Companies have the choice of a variety of methods to value their assets, and they also have the choice to use different methods for different assets (Haskins, Ferris and Selling, 2000). Historical Cost Accounting is a universally recognized accounting model which is preferred by most businesses, but throughout time several models have been proposed to replace or operate along side with historical cost accounting (Elliot and Elliot, 2008), the three methods that will be discussed in this paper are Historic Cost Accounting (HCA), Current Purchasing Power (CPP) and Fair Value Accounting (FVA).
The traditional Historical Cost Accounting records transactions at their original historical monetary cost, any items or an event that has no monetary transaction is usually ignored. Historic cost accounting takes income into account only when revenue is realised in cash or some form which will soon become cash for every period. The profit is calculated through matching costs of items consumed with the generated revenues of the period. A prudent view is taken to value assets (CIMA, 2007).
To illustrate more and understand the Traditional Historical Cost Accounting, an example will be adopted from CIMA publications paper P8 financial analysis:
”Company A acquires a new machine in 20X4. This machine costs $50,000 and has an estimated useful life of ten years,
Company B acquires an identical machine in 20X5, except that it buys a machine exactly one year old, with an estimated useful life of nine years. The cost of the machine is $48,000.
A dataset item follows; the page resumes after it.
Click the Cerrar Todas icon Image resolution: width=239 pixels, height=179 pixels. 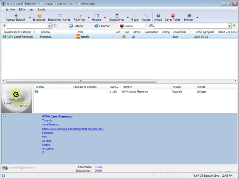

Depreciation charges (straight-line basis) in 20X5 are as follows:
Company A 1/10*$50,000= $5,000
Company B 1/9*$48,000= $5,333
Net Book values at the end of 20X5 are:
Company A $50,000-(2*, 5000) = $40,000
Company B $48,000-$5,333= $42, 0000”
(CIMA Publications, 2007, Paper P8, Financial analysis Pg. 243)
According to historical cost accounting, even though both companies use the same machine in 20X5, the income statement will show different profit figures, and the statement of financial position will show different Assets figures (CIMA, 2007).
The historical cost accounting is principally an objective accounting system; its nature is easily understood and is always supported by documented evidence, such as invoices. Therefore Historical Accounting is undisputedly verifiable. Furthermore one of the main characteristics of historical cost accounting is that the profit concept used in HCA is generally easy and well understood (Elliot and Elliot, 2008).